Dallas Fed: Manufacturing Activity Strengthened in September

By | Economy, Shopfloor Economics | No Comments

The Dallas Federal Reserve Bank reported that manufacturing activity strengthened once again. The composite index of general business activity rose from 17.0 in August to 21.3 in September, its fastest pace since February. Overall, the data reflect continued progress in the Texas economy, buoyed by a recovery in the energy sector most importantly. One year ago, the headline index was -2.1, and year-to-date through the first three quarters of 2017, it has averaged 18.6, illustrating significant improvements over the past 12 months. In September, the underlying data were mixed but still encouraging overall.

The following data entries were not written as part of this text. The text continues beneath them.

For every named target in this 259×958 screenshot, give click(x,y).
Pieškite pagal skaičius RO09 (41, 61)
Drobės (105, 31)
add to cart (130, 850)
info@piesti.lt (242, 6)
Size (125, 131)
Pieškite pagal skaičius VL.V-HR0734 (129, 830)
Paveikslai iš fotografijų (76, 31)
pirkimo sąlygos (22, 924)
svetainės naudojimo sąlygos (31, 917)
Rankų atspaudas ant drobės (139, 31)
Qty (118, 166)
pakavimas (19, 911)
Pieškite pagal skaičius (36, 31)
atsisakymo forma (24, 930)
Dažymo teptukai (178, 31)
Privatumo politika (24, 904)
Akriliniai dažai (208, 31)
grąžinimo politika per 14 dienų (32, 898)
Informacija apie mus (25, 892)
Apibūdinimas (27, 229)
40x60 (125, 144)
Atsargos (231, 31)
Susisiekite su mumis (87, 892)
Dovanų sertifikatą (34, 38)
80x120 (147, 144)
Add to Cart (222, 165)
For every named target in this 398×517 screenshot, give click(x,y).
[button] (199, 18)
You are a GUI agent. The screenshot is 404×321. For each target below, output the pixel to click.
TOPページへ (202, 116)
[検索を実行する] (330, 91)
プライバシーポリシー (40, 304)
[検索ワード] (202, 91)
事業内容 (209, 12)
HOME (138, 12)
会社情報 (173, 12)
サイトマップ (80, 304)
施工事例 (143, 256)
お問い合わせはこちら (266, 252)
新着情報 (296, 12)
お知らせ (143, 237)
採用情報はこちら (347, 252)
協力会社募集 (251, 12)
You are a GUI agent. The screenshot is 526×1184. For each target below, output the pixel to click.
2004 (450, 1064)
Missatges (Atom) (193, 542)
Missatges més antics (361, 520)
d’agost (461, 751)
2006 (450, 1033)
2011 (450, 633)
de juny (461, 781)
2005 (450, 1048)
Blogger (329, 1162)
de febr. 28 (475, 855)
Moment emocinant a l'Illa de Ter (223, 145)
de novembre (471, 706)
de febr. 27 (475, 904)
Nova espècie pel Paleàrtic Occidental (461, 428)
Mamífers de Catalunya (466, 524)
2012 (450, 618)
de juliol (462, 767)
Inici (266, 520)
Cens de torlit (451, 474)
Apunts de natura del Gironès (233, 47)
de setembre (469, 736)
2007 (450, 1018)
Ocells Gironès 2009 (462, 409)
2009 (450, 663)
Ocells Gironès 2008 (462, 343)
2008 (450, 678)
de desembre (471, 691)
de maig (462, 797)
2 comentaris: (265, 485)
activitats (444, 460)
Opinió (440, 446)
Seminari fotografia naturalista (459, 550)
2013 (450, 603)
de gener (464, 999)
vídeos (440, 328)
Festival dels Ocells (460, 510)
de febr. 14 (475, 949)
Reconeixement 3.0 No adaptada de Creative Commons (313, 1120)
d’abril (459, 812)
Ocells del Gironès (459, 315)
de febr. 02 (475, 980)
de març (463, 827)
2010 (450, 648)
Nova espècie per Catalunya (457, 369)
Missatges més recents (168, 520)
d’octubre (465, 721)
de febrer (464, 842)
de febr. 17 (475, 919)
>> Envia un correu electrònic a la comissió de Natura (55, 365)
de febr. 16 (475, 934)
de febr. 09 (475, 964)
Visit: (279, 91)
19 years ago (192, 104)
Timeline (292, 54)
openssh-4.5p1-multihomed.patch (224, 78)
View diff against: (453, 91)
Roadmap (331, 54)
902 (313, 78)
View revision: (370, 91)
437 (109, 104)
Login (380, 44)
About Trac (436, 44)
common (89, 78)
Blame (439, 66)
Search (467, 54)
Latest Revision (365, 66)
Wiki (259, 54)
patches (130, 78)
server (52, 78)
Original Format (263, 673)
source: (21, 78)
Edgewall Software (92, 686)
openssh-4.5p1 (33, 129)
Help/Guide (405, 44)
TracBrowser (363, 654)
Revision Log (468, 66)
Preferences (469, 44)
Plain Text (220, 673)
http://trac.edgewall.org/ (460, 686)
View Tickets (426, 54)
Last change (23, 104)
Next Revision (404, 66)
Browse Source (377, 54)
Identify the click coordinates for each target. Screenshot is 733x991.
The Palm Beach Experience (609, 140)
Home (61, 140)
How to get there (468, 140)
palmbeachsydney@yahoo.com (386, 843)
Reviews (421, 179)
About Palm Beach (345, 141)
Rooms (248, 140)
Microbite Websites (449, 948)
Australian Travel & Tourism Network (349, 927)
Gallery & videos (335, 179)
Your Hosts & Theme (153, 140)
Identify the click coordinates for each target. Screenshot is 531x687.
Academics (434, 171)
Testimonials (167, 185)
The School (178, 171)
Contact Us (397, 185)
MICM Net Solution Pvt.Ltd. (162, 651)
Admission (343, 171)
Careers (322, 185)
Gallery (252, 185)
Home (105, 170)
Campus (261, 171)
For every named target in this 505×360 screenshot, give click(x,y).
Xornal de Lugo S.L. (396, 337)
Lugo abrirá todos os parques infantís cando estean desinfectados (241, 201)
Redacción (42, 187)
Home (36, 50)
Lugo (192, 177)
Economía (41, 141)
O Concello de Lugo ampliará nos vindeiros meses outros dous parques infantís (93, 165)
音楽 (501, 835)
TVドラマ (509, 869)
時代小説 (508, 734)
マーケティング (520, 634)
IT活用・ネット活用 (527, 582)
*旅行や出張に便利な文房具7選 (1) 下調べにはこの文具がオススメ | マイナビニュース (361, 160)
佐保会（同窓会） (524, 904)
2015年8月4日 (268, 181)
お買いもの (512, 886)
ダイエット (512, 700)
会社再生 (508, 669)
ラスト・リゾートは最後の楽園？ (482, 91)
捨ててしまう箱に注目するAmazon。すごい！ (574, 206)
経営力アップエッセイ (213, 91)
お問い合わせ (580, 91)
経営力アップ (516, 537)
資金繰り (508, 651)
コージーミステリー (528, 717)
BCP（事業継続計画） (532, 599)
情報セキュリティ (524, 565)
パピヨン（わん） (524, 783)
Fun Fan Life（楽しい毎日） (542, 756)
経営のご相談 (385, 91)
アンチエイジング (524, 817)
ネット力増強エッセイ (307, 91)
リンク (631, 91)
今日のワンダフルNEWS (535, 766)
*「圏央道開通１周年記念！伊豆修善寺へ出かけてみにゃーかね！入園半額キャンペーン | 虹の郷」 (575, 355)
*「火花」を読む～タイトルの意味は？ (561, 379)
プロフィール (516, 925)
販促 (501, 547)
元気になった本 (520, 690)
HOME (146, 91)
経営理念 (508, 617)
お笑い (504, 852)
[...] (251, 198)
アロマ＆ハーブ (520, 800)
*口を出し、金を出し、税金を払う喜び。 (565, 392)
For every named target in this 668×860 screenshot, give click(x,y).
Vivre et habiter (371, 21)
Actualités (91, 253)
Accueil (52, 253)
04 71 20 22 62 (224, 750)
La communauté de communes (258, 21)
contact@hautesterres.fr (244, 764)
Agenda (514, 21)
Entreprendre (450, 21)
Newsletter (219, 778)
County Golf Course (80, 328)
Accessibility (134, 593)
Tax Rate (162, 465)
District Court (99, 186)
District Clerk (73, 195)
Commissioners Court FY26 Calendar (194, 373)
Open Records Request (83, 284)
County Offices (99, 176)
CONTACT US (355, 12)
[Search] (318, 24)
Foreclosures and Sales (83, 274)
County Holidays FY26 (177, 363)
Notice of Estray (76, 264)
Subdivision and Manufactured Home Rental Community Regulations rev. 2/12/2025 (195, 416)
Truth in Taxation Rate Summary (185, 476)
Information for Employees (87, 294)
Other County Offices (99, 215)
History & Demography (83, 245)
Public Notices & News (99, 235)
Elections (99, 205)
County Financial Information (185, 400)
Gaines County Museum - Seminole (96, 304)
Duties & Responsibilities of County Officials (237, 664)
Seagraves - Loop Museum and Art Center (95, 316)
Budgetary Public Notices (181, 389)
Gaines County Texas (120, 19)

This included new orders (up from 14.3 to 18.6), production (down from 20.3 to 19.5), shipments (up from 18.1 to 27.4), employment (up from 9.9 to 16.3), hours worked (up from 14.5 to 18.4) and capital expenditures (down from 14.5 to 13.6).

Moving forward, manufacturing leaders remained very positive about the next six months, with the forward-looking measure increasing from 29.2 to 34.5. More than 55 percent of those completing the survey felt that production would rise in the coming months, and 45.1 percent and 34.6 percent anticipate more hiring and capital spending, respectively. At the same time, pricing pressures for raw materials (up from 26.0 to 35.9) were also anticipated to accelerate somewhat.